Even apart from Indigenous ways of life, in Canada, left-wing political alternatives existed for much of the 20th century. They were enacted, almost without exception, by a working-class varied in its racial, gender, and sexual makeup. In the Summer of 1919, for example, some 30,000 working class Canadians, among them women, children, and Eastern European migrants, took to the streets of Winnipeg, halting all work under the supervision of bosses, replacing it instead with radical possibility. Resources were redistributed according to need rather than private ownership, and for a glorious six weeks, Winnipeg was subject to the awe-inspiring demands of unified labour. The Winnipeg General Strike can be described as nothing less than a verifiable explosion of democracy. It’s enactment still haunts the very foundations of Canadian liberalism.

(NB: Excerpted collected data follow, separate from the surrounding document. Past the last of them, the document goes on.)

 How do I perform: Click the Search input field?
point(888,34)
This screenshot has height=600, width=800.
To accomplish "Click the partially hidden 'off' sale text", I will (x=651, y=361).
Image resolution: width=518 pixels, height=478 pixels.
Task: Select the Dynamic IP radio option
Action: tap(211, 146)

Canadians have within themselves a deep will “to live otherwise,” to quote historian Ian McKay. 20th century Canadians were constantly building new political movements from the ground up, challenging natural assumptions about state power in ways that didn’t pin the blame on minorities or healthcare workers, and instead rightly outlined the ways in which structural inequalities – Capital and capitalism – necessarily created a human condition constantly prone to alienation and collapse rather than flourishing and stability.

The sort of politics currently directing the Freedom Convoy are of a decidedly different type. By using the organizational tactics of collective action and the political ideology of conservative individualism, the convoy has successfully cloaked itself in an aesthetics of radical change while asking for nothing less than the continuation of capitalist exploitation, racial aggression, and the deaths of those most vulnerable to COVID-19.

Today, collective action, human organization, and indeed actionable politics at all, have been increasingly located in a far-right whose fervour for nebulously defined individual freedoms has coincided with their concurrent renunciation of individual rights. Rampant, unrestrained individualism on the part of the right has coalesced with forms of organizing that more and more resemble the collectivist type. Autonomy has been socialized; economy remains individualized; reason has degenerated. To momentarily quote Adorno and Horkheimer’s Dialectic of Enlightenment, in the modern age, “the autonomy of the individual has developed into heteronomy.” Political movements, such as the Freedom Convoy, have begun to increasingly resemble the languages, strategies, and common-sense values of 20th century fascism.

Homebrewed, Canadian fascism is, in a sense, the sourdough starter of January 2022. It fills the spare time of those with nothing left to do; those with nothing better to live for. Hardline conservatism provides meaning in a world hellbent on ridding popular politics of any reference to class as a social category.

Conservatism will never go away as a form of political action because it seeks to make sense of the senseless, masking the ever-present inequalities of capitalism by using the naturalizing forces of racism, sexism, and homophobia. Conservatism operates by naturalizing unjust hierarchies for those who seek to perpetuate them for their personal benefit.

Freedom Convoy 2022 is a fascist movement built upon the yearning legs of populism; its arm wields the cruel whip of Western chauvinism; its mouthpiece speaks with the voice of a divided working-class, constantly trending towards the theories and practice of right-wing acceleration.

Fascism, as both ideology and practicable method, is itself symptom of a 21st century condition that refuses to acknowledge the necessity of an internationalist, anti-racist, feminist, working-class-based politics.

To quote early 20th century German radical Rosa Luxemburg, we, as a species, have been presented with two options: “Socialism or barbarism.” The Freedom Convoy and its proponents have chosen the latter.

The Canadian left needs to choose the former – an entire world of possible futures hangs in the balance.